• [THE TASK] Count the lines in the material below that contain the string "Viewport", and reply with the number alone.

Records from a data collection
_ _ _ _
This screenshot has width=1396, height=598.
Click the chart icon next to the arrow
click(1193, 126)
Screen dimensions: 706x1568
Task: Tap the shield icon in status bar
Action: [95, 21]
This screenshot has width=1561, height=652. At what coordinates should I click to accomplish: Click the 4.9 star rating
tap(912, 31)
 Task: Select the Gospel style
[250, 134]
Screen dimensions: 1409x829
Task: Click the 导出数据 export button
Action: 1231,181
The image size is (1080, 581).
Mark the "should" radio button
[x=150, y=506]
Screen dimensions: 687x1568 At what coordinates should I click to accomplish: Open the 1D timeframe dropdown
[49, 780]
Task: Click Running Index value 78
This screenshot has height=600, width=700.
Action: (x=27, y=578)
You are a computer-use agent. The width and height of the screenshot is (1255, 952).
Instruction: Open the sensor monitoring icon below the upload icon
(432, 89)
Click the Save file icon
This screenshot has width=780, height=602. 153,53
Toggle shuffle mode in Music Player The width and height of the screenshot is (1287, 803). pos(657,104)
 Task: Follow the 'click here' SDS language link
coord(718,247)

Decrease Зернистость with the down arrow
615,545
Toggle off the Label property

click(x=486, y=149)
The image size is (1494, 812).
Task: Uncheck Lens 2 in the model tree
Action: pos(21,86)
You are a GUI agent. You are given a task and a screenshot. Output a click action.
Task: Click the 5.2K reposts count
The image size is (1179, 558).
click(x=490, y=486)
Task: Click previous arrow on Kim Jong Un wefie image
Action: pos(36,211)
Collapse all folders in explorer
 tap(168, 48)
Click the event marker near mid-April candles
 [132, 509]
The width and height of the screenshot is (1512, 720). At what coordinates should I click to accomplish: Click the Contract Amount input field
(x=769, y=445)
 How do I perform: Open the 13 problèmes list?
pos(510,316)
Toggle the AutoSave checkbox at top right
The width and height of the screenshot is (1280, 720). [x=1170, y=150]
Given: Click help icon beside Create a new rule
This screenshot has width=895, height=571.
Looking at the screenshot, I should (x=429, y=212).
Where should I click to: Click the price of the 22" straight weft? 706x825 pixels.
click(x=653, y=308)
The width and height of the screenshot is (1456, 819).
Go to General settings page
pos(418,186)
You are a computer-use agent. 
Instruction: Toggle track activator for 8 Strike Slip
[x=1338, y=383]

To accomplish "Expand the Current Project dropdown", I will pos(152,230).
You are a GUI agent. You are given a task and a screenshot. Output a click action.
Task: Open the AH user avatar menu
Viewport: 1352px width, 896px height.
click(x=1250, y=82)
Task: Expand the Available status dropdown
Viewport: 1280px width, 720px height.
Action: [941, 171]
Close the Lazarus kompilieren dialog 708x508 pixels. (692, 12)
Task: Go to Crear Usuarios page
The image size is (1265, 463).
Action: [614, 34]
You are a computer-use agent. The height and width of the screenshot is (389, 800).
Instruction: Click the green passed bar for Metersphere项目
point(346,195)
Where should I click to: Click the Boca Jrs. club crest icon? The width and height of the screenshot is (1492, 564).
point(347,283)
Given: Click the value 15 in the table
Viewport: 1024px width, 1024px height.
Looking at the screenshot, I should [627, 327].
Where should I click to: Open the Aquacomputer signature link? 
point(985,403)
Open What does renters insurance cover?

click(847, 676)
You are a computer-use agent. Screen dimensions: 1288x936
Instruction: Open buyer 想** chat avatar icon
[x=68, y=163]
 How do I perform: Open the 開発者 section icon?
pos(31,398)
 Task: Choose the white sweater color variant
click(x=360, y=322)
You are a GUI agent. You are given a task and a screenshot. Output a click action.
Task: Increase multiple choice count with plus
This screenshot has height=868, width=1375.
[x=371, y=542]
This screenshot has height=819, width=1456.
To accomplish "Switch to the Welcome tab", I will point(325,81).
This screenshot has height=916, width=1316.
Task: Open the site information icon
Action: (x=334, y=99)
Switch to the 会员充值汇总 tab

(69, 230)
_ _ _ _
• [THE RESPONSE] 3